– Половина Временного правительства ушла в отставку, остальные трясутся за свои кресла

– Один из членов правительства – Чернов – уже арестован.

– Меньшевистско‑эсеровский Петросовет блокирован вооруженной анархо‑большевистской толпой и вынужден принимать угодные ей резолюции.

Казалось бы, еще один шаг – и «временным» не устоять. Но… Ильич все дело провалил. У него Сталин больше занимался переговорами с Петросоветом чем собственно восстанием, Троцкий на тот момент вообще еще не был большевиком. Еще менее организованными были анархисты. Фактически, возглавить восстание было просто нЕкому. Огромное число собравшихся у Таврического восставших сыграло с ними злую шутку. В толпе растаяли остатки организации, немногочисленные активисты большевиков и анархистов просто потеряли друг друга и тем более не могли управлять остальными.

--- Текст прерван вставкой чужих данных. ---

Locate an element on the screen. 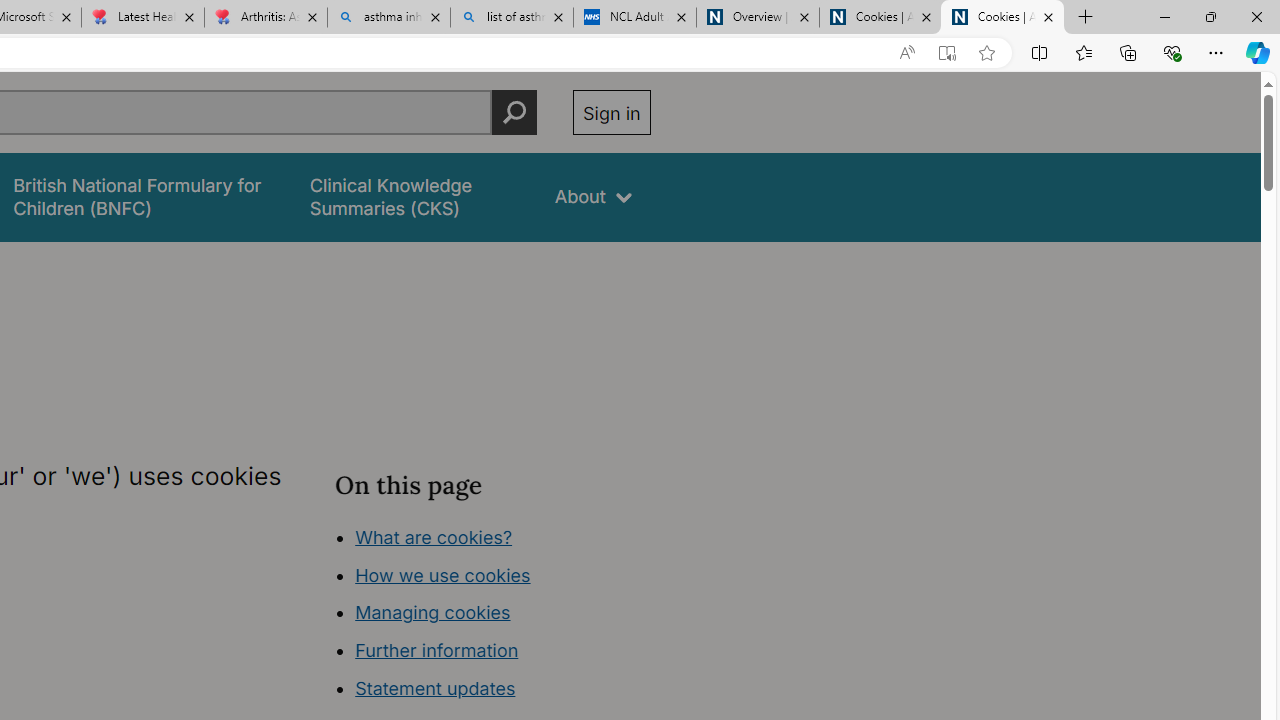 The width and height of the screenshot is (1280, 720). list of asthma inhalers uk - Search is located at coordinates (512, 18). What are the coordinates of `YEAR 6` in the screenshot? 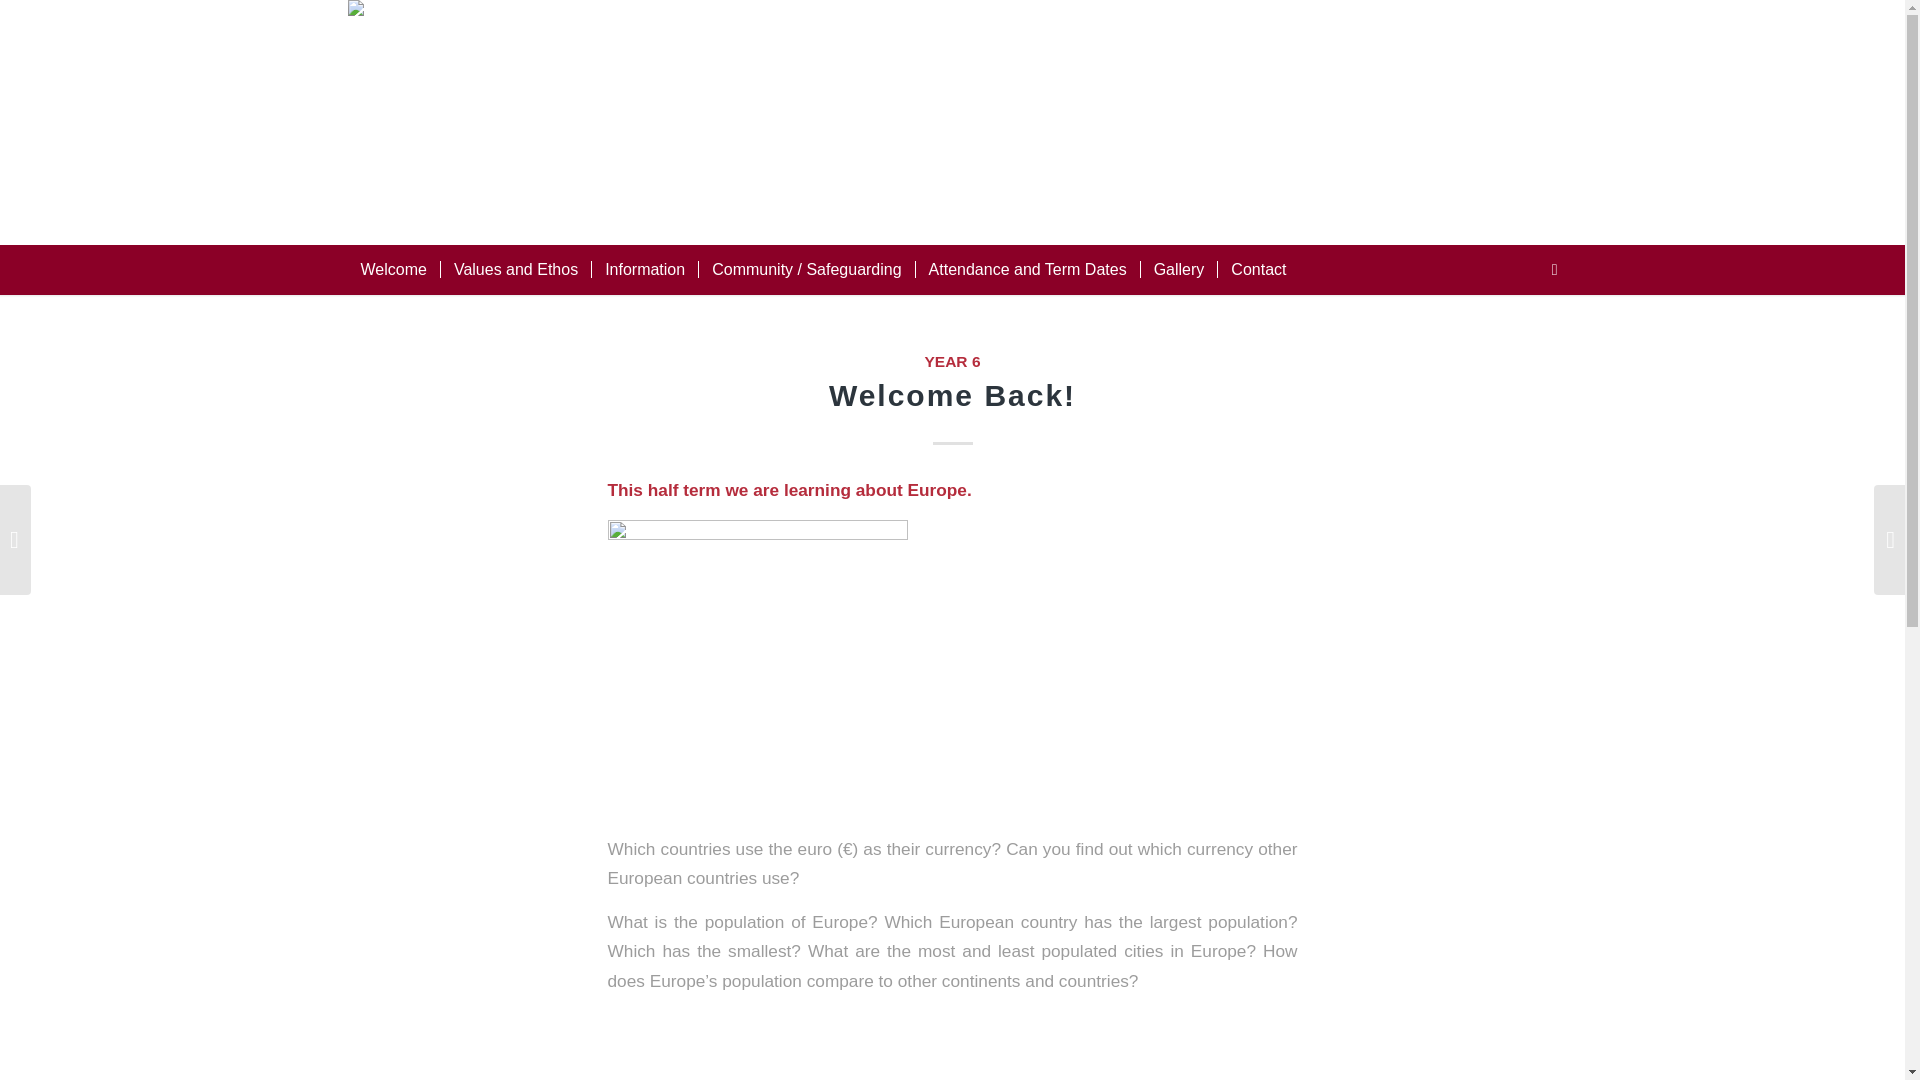 It's located at (951, 362).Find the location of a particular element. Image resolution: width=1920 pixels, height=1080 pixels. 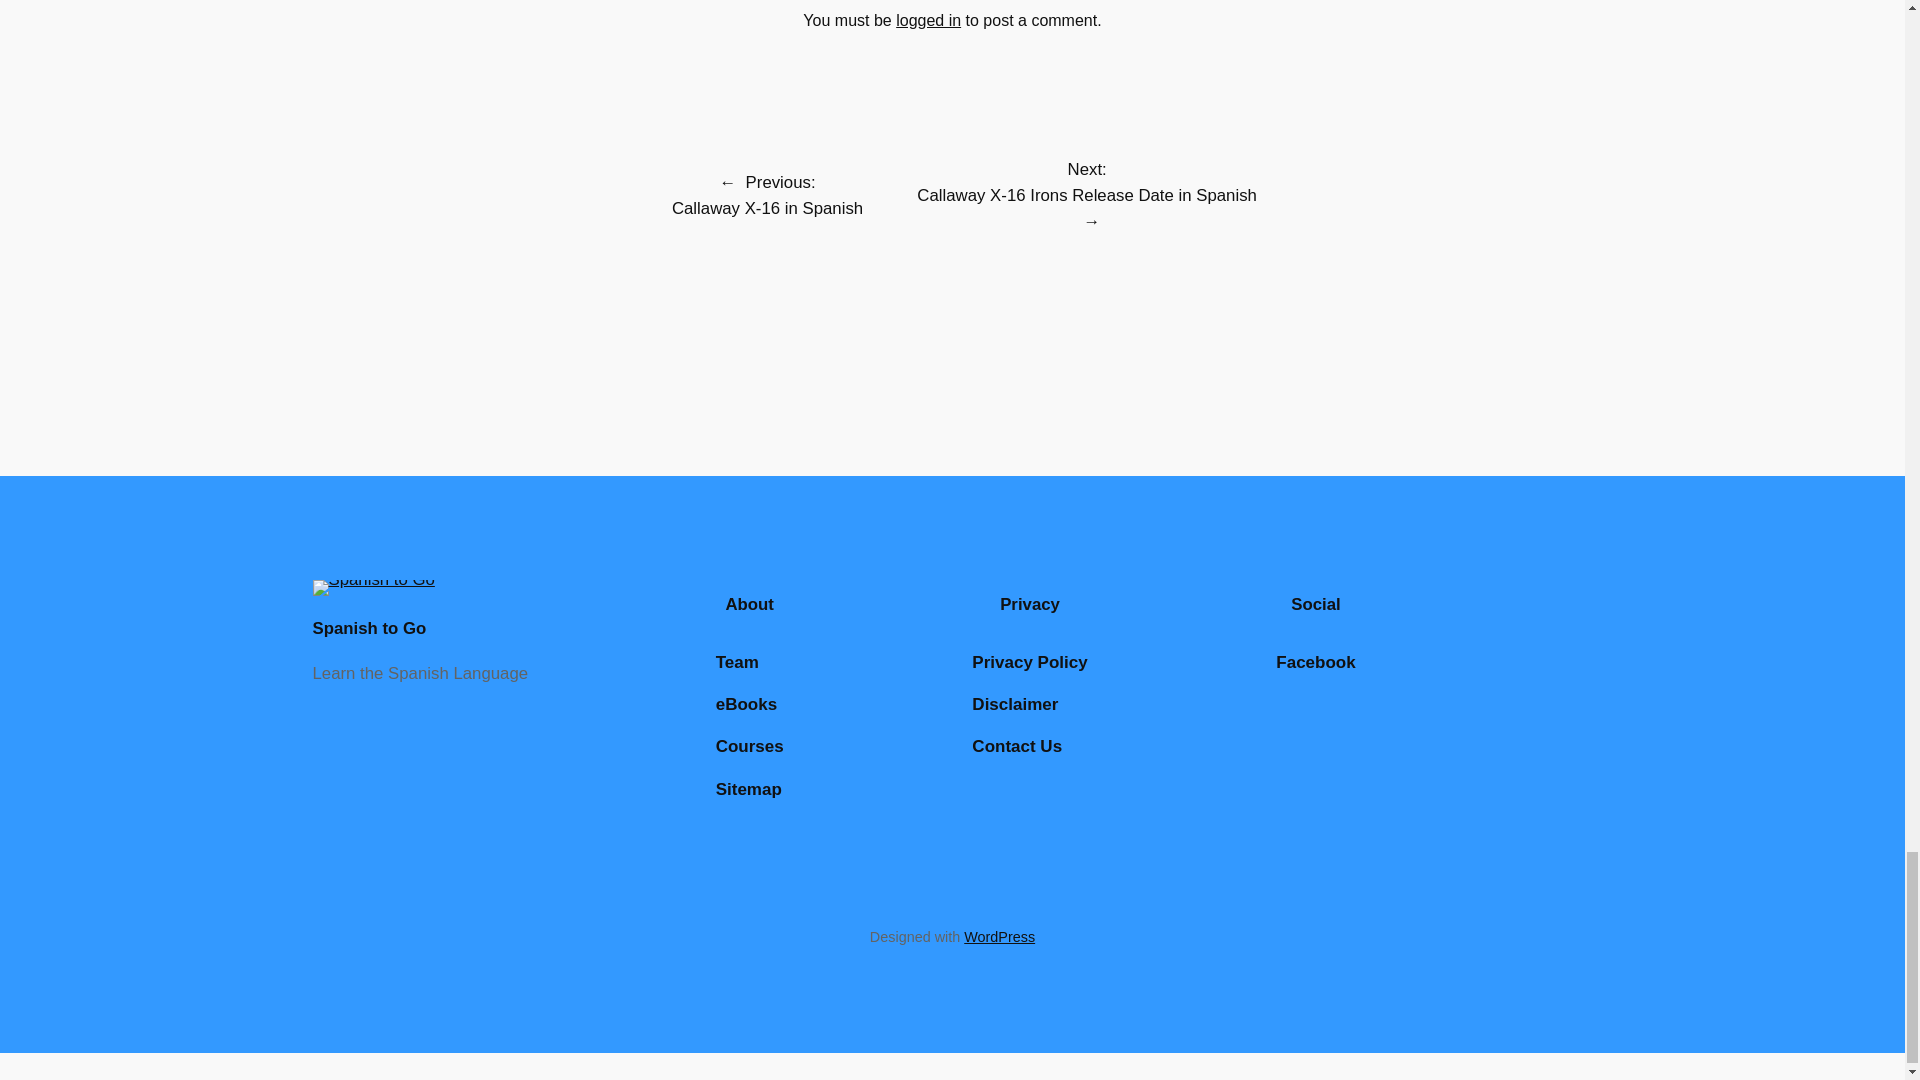

Team is located at coordinates (737, 663).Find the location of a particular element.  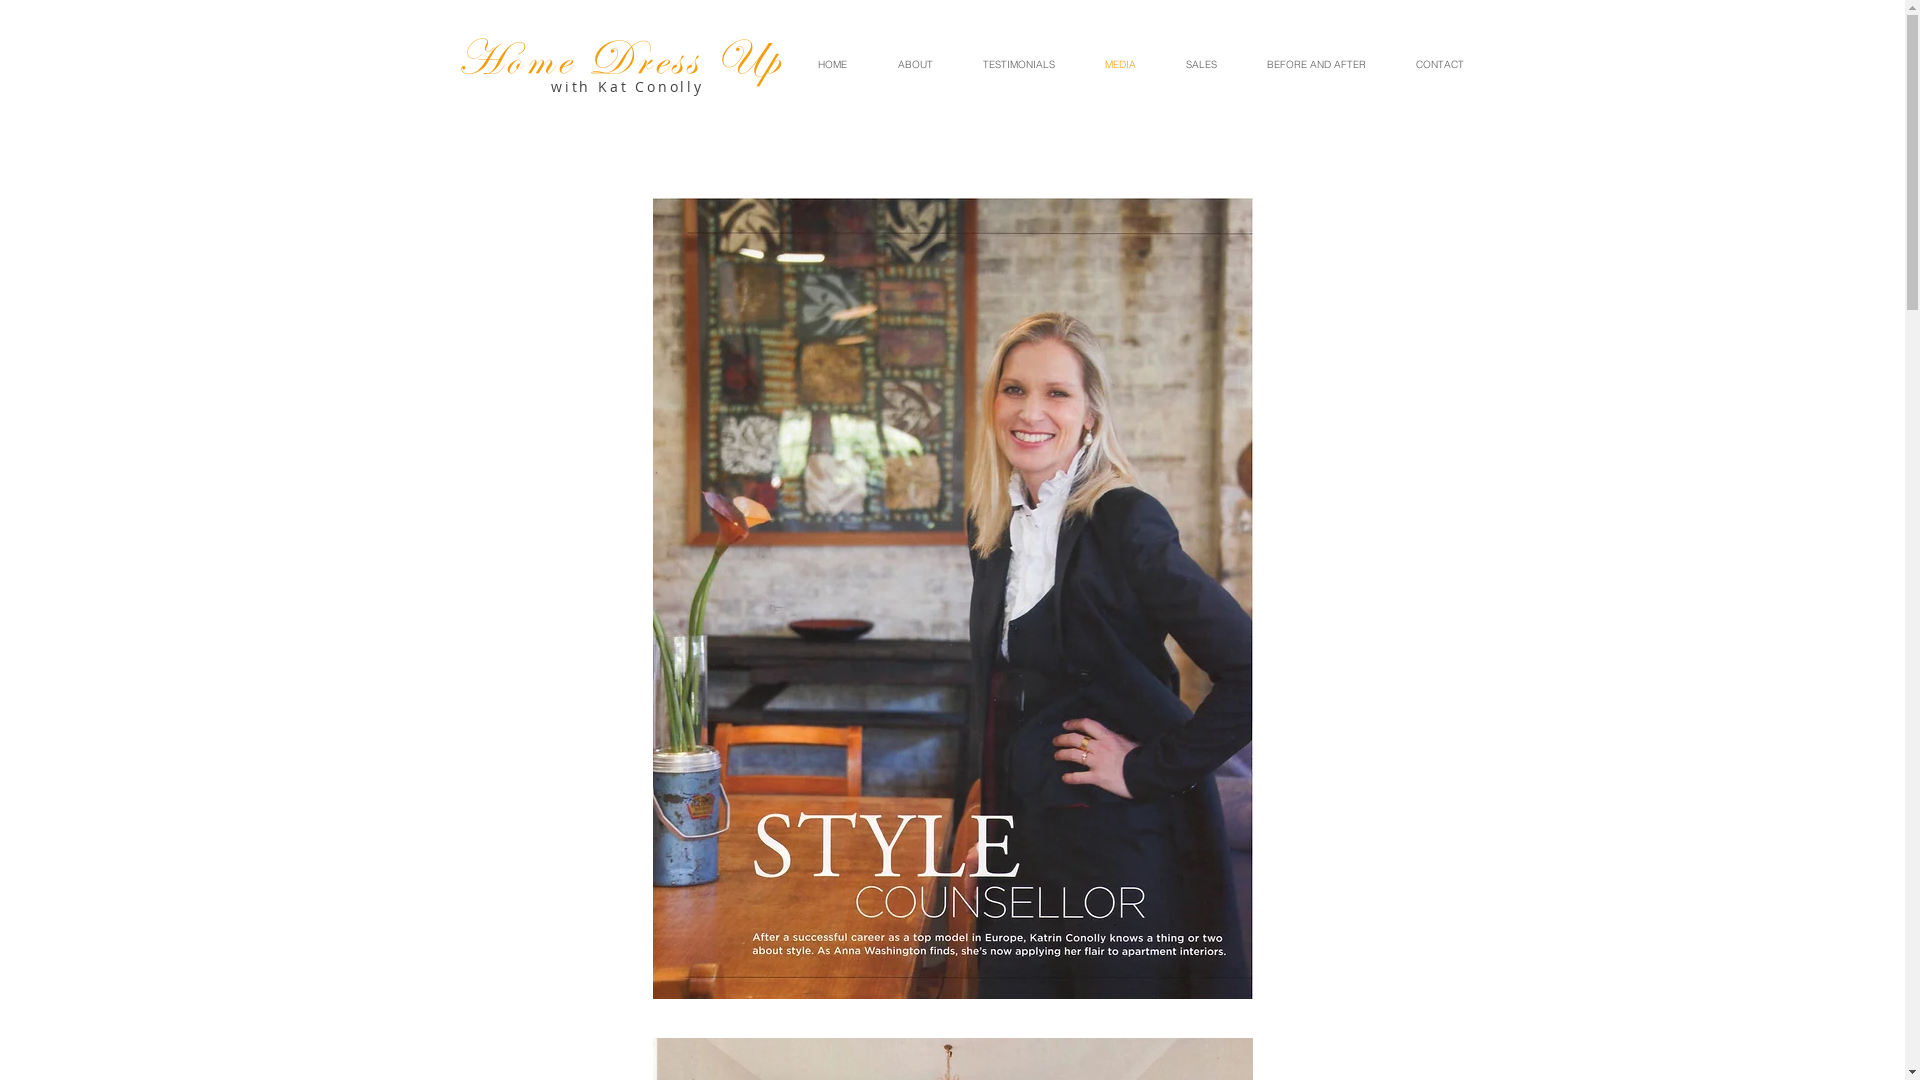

В этот момент сработало «правило Кромвеля»: в бою победит тот, у кого остался последний сохранивший порядок эскадрон. На разгон полумиллионной толпы были брошены… два орудия и сотня казаков. Капля в море, буквально. В районе Литейного моста этот отряд попал под пулеметный огонь восставших. Убито 6 казаков, 4 артиллериста. Было много раненых. Одно орудие было захвачено бунтовщиками. Казаки бросились врассыпную по соседним улицам. То же грозило и второму орудию, но конной артиллерии штабс‑капитан Цагурия чуть не в одиночку открыл из него огонь, сначала подавил пулемет на Литейном мосту, а затем несколькими выстрелами вызвал панику в вооруженной толпе вокруг Таврического дворца. В очередной раз один грузин испортил русским всю малину!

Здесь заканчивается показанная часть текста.